* _Request_: Rewrite the data below, changing "ellipsis menu" to "overflow menu" wherever it occurs and keeping everything else identical.
^^^^^^^^^^^^^^^^
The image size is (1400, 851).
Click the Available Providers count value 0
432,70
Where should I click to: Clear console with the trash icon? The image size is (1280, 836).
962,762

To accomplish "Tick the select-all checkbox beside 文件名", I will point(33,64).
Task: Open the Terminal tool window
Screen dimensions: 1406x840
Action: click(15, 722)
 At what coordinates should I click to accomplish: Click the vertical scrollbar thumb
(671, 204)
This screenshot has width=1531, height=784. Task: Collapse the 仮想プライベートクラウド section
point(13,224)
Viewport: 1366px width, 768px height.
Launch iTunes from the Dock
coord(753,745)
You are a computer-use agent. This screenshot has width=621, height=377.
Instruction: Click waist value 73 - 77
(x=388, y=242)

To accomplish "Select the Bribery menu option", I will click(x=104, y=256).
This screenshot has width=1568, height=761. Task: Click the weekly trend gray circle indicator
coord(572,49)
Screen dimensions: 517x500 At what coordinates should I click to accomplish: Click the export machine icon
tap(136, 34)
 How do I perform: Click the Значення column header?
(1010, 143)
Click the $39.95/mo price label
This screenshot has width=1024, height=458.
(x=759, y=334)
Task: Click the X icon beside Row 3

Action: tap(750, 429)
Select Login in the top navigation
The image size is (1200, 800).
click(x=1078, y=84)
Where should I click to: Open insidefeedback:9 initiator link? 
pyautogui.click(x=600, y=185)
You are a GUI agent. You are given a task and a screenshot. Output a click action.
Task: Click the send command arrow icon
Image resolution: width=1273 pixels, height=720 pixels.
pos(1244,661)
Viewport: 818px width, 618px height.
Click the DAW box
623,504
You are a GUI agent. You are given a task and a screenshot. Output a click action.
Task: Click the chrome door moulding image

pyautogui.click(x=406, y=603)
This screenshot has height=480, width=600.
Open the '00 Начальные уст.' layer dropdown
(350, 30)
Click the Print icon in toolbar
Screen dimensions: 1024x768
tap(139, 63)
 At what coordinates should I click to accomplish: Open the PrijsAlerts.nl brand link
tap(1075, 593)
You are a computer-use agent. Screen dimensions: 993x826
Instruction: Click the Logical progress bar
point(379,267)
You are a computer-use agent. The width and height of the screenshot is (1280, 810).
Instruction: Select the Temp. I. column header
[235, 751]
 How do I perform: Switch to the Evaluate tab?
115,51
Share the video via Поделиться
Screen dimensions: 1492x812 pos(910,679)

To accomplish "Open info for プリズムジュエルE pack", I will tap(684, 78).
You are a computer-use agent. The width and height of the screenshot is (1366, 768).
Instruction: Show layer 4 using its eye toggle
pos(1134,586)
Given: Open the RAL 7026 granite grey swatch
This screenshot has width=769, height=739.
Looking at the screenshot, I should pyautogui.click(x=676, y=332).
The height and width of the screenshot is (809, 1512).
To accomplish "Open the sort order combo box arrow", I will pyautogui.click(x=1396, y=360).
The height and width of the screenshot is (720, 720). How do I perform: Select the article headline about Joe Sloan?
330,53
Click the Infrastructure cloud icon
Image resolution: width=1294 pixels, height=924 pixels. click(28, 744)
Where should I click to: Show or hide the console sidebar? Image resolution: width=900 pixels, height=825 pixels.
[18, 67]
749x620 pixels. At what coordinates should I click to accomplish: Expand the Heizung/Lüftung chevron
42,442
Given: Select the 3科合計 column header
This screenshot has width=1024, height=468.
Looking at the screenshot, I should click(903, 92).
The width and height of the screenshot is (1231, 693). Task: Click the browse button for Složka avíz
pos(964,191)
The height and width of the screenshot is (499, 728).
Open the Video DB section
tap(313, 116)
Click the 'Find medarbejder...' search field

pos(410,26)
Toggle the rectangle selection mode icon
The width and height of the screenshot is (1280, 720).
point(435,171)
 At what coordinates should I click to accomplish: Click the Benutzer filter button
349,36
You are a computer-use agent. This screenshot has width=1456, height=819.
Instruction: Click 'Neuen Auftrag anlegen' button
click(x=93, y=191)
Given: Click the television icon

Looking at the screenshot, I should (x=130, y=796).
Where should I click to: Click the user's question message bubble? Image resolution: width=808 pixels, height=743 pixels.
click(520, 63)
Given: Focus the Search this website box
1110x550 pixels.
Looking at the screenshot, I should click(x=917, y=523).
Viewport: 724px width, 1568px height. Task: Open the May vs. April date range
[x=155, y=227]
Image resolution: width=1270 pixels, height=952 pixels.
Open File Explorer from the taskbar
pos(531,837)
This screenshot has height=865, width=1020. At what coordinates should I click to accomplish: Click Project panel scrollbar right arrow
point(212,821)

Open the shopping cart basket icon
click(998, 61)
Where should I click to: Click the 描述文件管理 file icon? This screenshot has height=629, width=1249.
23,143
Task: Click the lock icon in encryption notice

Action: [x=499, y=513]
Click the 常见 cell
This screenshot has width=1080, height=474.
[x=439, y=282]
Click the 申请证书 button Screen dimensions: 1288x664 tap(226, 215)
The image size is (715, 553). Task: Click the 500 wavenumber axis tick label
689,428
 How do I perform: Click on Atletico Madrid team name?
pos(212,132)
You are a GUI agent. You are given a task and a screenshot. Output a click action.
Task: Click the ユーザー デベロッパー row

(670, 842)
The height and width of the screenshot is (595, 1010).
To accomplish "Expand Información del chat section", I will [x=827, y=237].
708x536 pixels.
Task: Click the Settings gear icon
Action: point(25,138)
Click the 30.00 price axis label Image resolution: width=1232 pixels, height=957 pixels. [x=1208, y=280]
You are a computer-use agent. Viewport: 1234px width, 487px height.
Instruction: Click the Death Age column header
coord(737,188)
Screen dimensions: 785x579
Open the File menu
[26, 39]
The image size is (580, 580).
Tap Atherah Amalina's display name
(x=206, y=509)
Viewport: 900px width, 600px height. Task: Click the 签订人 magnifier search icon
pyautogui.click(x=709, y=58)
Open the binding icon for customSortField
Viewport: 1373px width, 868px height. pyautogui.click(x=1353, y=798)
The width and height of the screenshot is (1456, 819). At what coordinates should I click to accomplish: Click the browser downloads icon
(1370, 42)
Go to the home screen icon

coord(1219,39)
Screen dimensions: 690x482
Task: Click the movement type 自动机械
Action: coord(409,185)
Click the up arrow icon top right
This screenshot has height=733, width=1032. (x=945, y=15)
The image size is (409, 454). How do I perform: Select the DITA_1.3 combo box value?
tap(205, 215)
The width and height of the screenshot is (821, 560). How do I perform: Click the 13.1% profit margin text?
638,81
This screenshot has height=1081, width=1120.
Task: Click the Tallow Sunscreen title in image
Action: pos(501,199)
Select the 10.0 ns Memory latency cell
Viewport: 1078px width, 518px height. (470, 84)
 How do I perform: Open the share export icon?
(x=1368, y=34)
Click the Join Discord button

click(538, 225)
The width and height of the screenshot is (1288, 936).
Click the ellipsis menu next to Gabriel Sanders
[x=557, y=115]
^^^^^^^^^^^^^^^^
* _Result for this exercise_:
The image size is (1400, 851).
Click the Available Providers count value 0
432,70
Where should I click to: Clear console with the trash icon? The image size is (1280, 836).
962,762

To accomplish "Tick the select-all checkbox beside 文件名", I will point(33,64).
Task: Open the Terminal tool window
Screen dimensions: 1406x840
Action: click(15, 722)
 At what coordinates should I click to accomplish: Click the vertical scrollbar thumb
(671, 204)
This screenshot has width=1531, height=784. Task: Collapse the 仮想プライベートクラウド section
point(13,224)
Viewport: 1366px width, 768px height.
Launch iTunes from the Dock
coord(753,745)
You are a computer-use agent. This screenshot has width=621, height=377.
Instruction: Click waist value 73 - 77
(x=388, y=242)

To accomplish "Select the Bribery menu option", I will click(x=104, y=256).
This screenshot has width=1568, height=761. Task: Click the weekly trend gray circle indicator
coord(572,49)
Screen dimensions: 517x500 At what coordinates should I click to accomplish: Click the export machine icon
tap(136, 34)
 How do I perform: Click the Значення column header?
(1010, 143)
Click the $39.95/mo price label
This screenshot has width=1024, height=458.
(x=759, y=334)
Task: Click the X icon beside Row 3

Action: tap(750, 429)
Select Login in the top navigation
The image size is (1200, 800).
click(x=1078, y=84)
Where should I click to: Open insidefeedback:9 initiator link? 
pyautogui.click(x=600, y=185)
You are a GUI agent. You are given a task and a screenshot. Output a click action.
Task: Click the send command arrow icon
Image resolution: width=1273 pixels, height=720 pixels.
pos(1244,661)
Viewport: 818px width, 618px height.
Click the DAW box
623,504
You are a GUI agent. You are given a task and a screenshot. Output a click action.
Task: Click the chrome door moulding image

pyautogui.click(x=406, y=603)
This screenshot has height=480, width=600.
Open the '00 Начальные уст.' layer dropdown
(350, 30)
Click the Print icon in toolbar
Screen dimensions: 1024x768
tap(139, 63)
 At what coordinates should I click to accomplish: Open the PrijsAlerts.nl brand link
tap(1075, 593)
You are a computer-use agent. Screen dimensions: 993x826
Instruction: Click the Logical progress bar
point(379,267)
You are a computer-use agent. The width and height of the screenshot is (1280, 810).
Instruction: Select the Temp. I. column header
[235, 751]
 How do I perform: Switch to the Evaluate tab?
115,51
Share the video via Поделиться
Screen dimensions: 1492x812 pos(910,679)

To accomplish "Open info for プリズムジュエルE pack", I will tap(684, 78).
You are a computer-use agent. The width and height of the screenshot is (1366, 768).
Instruction: Show layer 4 using its eye toggle
pos(1134,586)
Given: Open the RAL 7026 granite grey swatch
This screenshot has width=769, height=739.
Looking at the screenshot, I should pyautogui.click(x=676, y=332).
The height and width of the screenshot is (809, 1512).
To accomplish "Open the sort order combo box arrow", I will pyautogui.click(x=1396, y=360).
The height and width of the screenshot is (720, 720). How do I perform: Select the article headline about Joe Sloan?
330,53
Click the Infrastructure cloud icon
Image resolution: width=1294 pixels, height=924 pixels. click(28, 744)
Where should I click to: Show or hide the console sidebar? Image resolution: width=900 pixels, height=825 pixels.
[18, 67]
749x620 pixels. At what coordinates should I click to accomplish: Expand the Heizung/Lüftung chevron
42,442
Given: Select the 3科合計 column header
This screenshot has width=1024, height=468.
Looking at the screenshot, I should click(903, 92).
The width and height of the screenshot is (1231, 693). Task: Click the browse button for Složka avíz
pos(964,191)
The height and width of the screenshot is (499, 728).
Open the Video DB section
tap(313, 116)
Click the 'Find medarbejder...' search field

pos(410,26)
Toggle the rectangle selection mode icon
The width and height of the screenshot is (1280, 720).
point(435,171)
 At what coordinates should I click to accomplish: Click the Benutzer filter button
349,36
You are a computer-use agent. This screenshot has width=1456, height=819.
Instruction: Click 'Neuen Auftrag anlegen' button
click(x=93, y=191)
Given: Click the television icon

Looking at the screenshot, I should (x=130, y=796).
Where should I click to: Click the user's question message bubble? Image resolution: width=808 pixels, height=743 pixels.
click(520, 63)
Given: Focus the Search this website box
1110x550 pixels.
Looking at the screenshot, I should click(x=917, y=523).
Viewport: 724px width, 1568px height. Task: Open the May vs. April date range
[x=155, y=227]
Image resolution: width=1270 pixels, height=952 pixels.
Open File Explorer from the taskbar
pos(531,837)
This screenshot has height=865, width=1020. At what coordinates should I click to accomplish: Click Project panel scrollbar right arrow
point(212,821)

Open the shopping cart basket icon
click(998, 61)
Where should I click to: Click the 描述文件管理 file icon? This screenshot has height=629, width=1249.
23,143
Task: Click the lock icon in encryption notice

Action: [x=499, y=513]
Click the 常见 cell
This screenshot has width=1080, height=474.
[x=439, y=282]
Click the 申请证书 button Screen dimensions: 1288x664 tap(226, 215)
The image size is (715, 553). Task: Click the 500 wavenumber axis tick label
689,428
 How do I perform: Click on Atletico Madrid team name?
pos(212,132)
You are a GUI agent. You are given a task and a screenshot. Output a click action.
Task: Click the ユーザー デベロッパー row

(670, 842)
The height and width of the screenshot is (595, 1010).
To accomplish "Expand Información del chat section", I will [x=827, y=237].
708x536 pixels.
Task: Click the Settings gear icon
Action: point(25,138)
Click the 30.00 price axis label Image resolution: width=1232 pixels, height=957 pixels. [x=1208, y=280]
You are a computer-use agent. Viewport: 1234px width, 487px height.
Instruction: Click the Death Age column header
coord(737,188)
Screen dimensions: 785x579
Open the File menu
[26, 39]
The image size is (580, 580).
Tap Atherah Amalina's display name
(x=206, y=509)
Viewport: 900px width, 600px height. Task: Click the 签订人 magnifier search icon
pyautogui.click(x=709, y=58)
Open the binding icon for customSortField
Viewport: 1373px width, 868px height. pyautogui.click(x=1353, y=798)
The width and height of the screenshot is (1456, 819). At what coordinates should I click to accomplish: Click the browser downloads icon
(1370, 42)
Go to the home screen icon

coord(1219,39)
Screen dimensions: 690x482
Task: Click the movement type 自动机械
Action: coord(409,185)
Click the up arrow icon top right
This screenshot has height=733, width=1032. (x=945, y=15)
The image size is (409, 454). How do I perform: Select the DITA_1.3 combo box value?
tap(205, 215)
The width and height of the screenshot is (821, 560). How do I perform: Click the 13.1% profit margin text?
638,81
This screenshot has height=1081, width=1120.
Task: Click the Tallow Sunscreen title in image
Action: pos(501,199)
Select the 10.0 ns Memory latency cell
Viewport: 1078px width, 518px height. (470, 84)
 How do I perform: Open the share export icon?
(x=1368, y=34)
Click the Join Discord button

click(538, 225)
The width and height of the screenshot is (1288, 936).
Click the overflow menu next to Gabriel Sanders
[x=557, y=115]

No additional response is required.